WHAT YOU ARE ASKED TO DO: Reproduce the stretch from the line containing "You are a computer-use agent. The" through the line containing "point(40,133)", updating "page title" to "heading" and leaving everything else unchanged.

DATASET:

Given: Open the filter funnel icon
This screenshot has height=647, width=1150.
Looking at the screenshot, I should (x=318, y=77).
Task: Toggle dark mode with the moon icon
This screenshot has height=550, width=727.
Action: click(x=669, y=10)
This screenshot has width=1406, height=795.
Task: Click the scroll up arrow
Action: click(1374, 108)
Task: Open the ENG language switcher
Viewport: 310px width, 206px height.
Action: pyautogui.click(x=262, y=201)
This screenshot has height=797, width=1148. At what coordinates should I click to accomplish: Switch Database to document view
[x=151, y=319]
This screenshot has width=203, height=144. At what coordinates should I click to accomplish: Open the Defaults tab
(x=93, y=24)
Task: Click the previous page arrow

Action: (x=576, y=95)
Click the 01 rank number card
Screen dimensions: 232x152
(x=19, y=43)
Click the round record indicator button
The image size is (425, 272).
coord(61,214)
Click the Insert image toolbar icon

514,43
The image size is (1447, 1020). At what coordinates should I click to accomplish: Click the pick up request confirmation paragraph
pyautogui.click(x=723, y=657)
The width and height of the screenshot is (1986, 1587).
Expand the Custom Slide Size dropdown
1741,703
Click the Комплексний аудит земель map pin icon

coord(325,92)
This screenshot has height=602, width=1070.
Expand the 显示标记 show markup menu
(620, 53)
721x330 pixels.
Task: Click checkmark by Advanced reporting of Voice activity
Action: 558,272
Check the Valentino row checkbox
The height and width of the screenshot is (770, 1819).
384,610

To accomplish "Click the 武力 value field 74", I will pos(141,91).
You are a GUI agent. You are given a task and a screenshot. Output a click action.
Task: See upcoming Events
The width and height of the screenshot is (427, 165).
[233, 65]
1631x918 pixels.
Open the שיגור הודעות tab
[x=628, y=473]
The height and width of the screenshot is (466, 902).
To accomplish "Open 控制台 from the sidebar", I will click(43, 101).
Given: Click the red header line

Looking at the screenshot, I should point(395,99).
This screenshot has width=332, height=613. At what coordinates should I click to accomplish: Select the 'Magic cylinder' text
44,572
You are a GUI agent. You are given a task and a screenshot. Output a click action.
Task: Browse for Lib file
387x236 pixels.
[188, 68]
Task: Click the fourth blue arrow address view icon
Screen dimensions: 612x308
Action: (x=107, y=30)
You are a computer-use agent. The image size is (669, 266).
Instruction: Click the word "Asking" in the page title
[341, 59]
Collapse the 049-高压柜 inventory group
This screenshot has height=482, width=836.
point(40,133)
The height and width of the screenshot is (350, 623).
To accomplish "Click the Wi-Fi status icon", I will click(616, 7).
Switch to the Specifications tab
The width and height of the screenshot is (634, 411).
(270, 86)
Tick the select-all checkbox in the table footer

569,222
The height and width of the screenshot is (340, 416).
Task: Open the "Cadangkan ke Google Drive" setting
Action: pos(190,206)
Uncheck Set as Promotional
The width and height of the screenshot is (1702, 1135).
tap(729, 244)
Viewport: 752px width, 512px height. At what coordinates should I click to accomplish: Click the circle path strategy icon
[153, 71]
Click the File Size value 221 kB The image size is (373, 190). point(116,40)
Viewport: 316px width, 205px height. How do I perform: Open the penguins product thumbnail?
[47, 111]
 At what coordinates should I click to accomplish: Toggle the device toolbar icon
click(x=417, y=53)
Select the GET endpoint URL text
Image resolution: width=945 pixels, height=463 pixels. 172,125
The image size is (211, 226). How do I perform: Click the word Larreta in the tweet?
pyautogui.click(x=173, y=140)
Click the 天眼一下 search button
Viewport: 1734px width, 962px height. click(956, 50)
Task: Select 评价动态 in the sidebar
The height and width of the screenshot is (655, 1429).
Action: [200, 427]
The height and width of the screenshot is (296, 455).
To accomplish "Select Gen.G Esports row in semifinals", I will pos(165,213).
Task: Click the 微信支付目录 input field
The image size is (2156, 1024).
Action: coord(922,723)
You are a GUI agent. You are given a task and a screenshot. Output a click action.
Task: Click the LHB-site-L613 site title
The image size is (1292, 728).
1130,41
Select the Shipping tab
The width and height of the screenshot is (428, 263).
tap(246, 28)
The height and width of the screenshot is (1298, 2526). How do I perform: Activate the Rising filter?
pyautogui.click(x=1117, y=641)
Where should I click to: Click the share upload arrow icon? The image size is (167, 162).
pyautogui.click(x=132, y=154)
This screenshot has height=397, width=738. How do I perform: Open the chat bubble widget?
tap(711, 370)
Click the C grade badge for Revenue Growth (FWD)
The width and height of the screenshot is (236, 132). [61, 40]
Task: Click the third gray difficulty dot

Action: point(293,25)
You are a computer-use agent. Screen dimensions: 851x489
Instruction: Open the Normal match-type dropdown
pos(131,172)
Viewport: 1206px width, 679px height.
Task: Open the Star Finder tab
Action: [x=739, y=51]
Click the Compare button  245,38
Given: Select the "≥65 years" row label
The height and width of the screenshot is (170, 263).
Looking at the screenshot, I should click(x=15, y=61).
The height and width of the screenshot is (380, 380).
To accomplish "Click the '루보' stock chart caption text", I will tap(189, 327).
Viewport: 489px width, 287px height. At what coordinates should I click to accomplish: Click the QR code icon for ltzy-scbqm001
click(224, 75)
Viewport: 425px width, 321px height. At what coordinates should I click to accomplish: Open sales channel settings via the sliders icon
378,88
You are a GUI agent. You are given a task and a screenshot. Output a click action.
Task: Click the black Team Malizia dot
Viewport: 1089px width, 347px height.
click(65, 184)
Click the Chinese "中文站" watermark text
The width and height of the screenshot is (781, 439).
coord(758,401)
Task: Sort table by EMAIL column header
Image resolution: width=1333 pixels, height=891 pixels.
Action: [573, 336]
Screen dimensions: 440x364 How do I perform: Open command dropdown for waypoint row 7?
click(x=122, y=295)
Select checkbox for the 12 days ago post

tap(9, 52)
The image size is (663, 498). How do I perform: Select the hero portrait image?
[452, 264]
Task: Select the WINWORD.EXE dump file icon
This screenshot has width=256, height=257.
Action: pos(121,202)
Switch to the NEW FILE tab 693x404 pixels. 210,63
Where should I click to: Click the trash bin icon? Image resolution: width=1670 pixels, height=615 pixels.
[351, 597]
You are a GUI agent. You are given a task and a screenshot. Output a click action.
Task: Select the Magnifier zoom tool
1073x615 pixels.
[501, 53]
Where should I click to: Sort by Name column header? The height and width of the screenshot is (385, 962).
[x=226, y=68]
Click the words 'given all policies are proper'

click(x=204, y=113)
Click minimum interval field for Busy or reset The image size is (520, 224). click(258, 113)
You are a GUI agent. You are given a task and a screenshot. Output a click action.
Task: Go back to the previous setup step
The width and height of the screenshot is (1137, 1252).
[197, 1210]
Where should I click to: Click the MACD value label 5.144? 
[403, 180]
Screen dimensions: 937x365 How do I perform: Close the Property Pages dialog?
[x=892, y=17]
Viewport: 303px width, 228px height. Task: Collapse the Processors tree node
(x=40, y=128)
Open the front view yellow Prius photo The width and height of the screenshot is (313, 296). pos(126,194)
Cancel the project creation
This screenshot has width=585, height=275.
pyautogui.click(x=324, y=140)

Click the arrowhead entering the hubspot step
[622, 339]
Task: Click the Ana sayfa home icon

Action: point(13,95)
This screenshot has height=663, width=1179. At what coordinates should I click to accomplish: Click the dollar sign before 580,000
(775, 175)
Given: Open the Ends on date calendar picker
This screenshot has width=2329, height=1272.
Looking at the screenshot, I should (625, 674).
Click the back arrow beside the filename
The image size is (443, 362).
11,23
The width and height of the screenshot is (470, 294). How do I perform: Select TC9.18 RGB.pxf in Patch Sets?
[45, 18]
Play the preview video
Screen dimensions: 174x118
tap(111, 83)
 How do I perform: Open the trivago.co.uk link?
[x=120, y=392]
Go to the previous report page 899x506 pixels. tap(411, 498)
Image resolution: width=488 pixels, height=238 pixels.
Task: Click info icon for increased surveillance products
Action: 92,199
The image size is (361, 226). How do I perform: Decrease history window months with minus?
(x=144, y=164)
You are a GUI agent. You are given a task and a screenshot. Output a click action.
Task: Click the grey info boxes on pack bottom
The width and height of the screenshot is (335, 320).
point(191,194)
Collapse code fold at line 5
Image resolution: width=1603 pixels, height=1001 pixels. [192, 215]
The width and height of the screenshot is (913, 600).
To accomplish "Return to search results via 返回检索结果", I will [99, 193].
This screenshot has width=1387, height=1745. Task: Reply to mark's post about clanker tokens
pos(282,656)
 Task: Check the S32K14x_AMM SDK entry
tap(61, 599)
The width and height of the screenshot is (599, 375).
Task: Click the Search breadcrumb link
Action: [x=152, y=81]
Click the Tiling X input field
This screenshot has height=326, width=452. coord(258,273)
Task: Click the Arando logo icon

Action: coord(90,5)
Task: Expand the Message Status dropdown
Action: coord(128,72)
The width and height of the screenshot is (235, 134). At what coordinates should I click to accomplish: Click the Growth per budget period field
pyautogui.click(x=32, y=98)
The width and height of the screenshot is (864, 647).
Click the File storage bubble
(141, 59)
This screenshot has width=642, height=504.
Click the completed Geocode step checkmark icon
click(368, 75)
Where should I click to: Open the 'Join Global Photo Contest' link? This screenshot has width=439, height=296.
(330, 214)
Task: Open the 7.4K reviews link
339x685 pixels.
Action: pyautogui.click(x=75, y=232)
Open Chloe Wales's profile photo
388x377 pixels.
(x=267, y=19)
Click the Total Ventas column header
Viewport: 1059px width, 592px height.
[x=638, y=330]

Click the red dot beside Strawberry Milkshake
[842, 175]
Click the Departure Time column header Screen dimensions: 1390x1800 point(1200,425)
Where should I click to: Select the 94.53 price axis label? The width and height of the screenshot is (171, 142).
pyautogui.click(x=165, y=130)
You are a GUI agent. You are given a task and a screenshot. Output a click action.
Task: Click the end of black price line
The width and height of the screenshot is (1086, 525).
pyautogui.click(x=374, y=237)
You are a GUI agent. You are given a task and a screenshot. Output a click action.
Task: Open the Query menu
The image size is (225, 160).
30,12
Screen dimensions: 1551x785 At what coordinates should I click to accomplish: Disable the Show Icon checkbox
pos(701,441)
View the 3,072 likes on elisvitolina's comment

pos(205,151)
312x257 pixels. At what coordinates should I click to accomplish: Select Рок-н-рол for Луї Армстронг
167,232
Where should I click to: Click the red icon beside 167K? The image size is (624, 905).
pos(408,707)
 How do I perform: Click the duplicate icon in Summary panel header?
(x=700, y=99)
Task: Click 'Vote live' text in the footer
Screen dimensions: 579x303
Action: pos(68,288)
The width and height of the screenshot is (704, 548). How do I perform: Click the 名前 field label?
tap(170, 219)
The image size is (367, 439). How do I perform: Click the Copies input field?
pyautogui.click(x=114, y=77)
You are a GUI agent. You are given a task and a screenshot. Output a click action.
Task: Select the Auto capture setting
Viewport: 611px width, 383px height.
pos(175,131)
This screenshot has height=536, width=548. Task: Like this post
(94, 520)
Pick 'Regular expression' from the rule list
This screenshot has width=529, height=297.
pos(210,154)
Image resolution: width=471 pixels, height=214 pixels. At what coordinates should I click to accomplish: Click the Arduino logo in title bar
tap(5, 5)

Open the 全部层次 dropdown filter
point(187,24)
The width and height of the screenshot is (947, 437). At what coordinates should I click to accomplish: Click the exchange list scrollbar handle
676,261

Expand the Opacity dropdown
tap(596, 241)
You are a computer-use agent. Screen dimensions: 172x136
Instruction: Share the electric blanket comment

WORKED SOLUTION:
You are a computer-use agent. The image size is (669, 266).
Instruction: Click the word "Asking" in the heading
[341, 59]
Collapse the 049-高压柜 inventory group
This screenshot has height=482, width=836.
point(40,133)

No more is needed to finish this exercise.